В нескольких шагах от Монмартра ничего не знали о катастрофе. На площади Бланш, баррикада, защищавшаяся женщинами, сдерживала солдат Клиши в течение нескольких часов. Затем они двинулись против баррикады на Пигале, которая пала примерно в два часа дня. Ее командира провели перед командиром версальского батальона. – Кто ты? – спросил офицер. – Левек, масон, член ЦК. – Офицер разрядил в его лицо свой револьвер. Солдаты добили революционера.
На другом берегу Сены наше сопротивление было более успешно. С утра версальцам удалось занять Вавилонские казармы и Л’Аббе-о-Буа, но на перекрестке дорог в Круа-Руж их остановил Варлен. Перекресток выделялся в обороне Парижа. Все улицы, ведшие к нему, были основательно забаррикадированы, этот оплот обороны оставили только тогда, когда пожары и разрывы снарядов превратили его в руины. По берегам реки 67-ой, 135-й, 138-й батальоны упорно сопротивлялись при поддержке стрелков и добровольцев на улицах Л’Университе, Сен-Доминик, Сен-Жермен и де Греней. На улице Ренн и прилегающих бульварах версальцы обессилели. На улице Вавен, где держал оборону Лисбон, противник встретил сильное сопротивление. В течение двух дней этот аванпост сдерживал наступление со стороны Люксембурга.

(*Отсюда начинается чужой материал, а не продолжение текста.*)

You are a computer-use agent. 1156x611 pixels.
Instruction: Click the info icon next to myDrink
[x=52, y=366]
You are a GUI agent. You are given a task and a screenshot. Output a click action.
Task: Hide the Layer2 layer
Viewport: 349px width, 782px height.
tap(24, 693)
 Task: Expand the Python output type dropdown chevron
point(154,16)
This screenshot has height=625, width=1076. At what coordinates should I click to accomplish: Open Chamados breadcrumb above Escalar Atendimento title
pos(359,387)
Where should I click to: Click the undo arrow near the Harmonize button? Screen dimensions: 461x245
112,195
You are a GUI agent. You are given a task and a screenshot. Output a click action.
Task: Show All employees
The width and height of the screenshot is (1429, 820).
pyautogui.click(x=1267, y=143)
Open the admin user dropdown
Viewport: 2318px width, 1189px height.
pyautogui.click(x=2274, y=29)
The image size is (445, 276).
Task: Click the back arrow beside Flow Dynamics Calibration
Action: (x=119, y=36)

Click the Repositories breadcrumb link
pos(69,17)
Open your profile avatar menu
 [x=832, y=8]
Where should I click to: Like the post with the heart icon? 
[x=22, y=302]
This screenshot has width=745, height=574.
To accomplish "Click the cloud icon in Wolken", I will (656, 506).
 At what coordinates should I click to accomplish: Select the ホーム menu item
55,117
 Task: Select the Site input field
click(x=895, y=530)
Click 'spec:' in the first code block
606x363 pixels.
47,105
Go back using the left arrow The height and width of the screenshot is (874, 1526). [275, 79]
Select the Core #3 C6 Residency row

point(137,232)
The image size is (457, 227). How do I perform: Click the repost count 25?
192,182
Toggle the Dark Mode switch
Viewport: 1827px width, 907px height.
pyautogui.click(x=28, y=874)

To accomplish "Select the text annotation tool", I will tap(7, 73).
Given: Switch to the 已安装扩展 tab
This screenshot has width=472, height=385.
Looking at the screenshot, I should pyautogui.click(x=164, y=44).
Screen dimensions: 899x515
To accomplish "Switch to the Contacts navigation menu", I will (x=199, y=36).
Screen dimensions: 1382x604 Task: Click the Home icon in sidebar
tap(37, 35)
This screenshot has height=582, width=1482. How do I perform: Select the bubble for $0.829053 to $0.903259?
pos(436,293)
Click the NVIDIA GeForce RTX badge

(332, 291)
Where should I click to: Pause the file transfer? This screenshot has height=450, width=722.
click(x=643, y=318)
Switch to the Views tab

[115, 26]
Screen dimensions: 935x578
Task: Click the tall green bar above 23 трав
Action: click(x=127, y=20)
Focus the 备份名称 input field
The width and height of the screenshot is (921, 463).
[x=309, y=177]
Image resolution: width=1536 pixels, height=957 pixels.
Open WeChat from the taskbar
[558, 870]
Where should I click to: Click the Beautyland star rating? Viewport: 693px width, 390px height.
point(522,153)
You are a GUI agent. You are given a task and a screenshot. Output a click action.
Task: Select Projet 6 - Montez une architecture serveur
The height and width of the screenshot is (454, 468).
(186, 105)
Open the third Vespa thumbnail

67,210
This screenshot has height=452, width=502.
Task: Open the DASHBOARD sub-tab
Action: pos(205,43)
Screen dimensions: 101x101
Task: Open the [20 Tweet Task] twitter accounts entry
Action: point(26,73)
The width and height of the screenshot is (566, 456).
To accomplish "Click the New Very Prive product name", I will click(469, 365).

С левого края наши позиции были менее прочны. В начале дня версальцы окружили кладбище Монпарнас, которое удерживала горстка бойцов. У ресторана Ришефо федералы, подпустив противника ближе, повели огонь из пулеметов, но безуспешно. Версальцев было достаточно много, чтобы окружить защитников кладбища со всех сторон и взять его штурмом. Оттуда, пройдя редуты четырнадцатого округа, они вышли на площадь Сен-Пьер. Укрепления на авеню Италия и дороге на Шатийон, задолго до этого хорошо подготовленные, но только для фронтального боя, были взяты с тыла через шоссе на Мэн. Вся оборона перекрестка Катр-Шемен сконцентрировалась вокруг церкви. С высоты колокольни около десятка федералов Монружа поддерживали баррикаду, которая перегораживала две трети Шоссе на Мэн. Тридцать человек удерживали ее в течение нескольких часов. Наконец, кончились патроны. Трехцветный флаг установили на мэрии, в то же время он развевался над холмами Монмартра. Отсюда был открыт путь на площадь Анфер, и версальцы добирались туда после обстрела с Обсерватории, где занимали позицию несколько федералов.
За линиями расположения версальцев, благодаря стараниям Вроблевского, были оборудованы другие позиции. Днем раньше генерал, получив приказ об эвакуации фортов, ответил: - Это предательство или недоразумение? Я не стану их эвакуировать. – После взятия Монмартра, генерал отправился к Делеклюзу, убеждая его перенести оборону на левый берег. Сена, форты, Пантеон и Биевр образовывали, по его мнению, мощную цитадель с путями отхода. Этот замысел подходил для регулярных сил, но нельзя по своей воле изменить природу мятежа. Федералы все более и более склонялись к защите своих кварталов.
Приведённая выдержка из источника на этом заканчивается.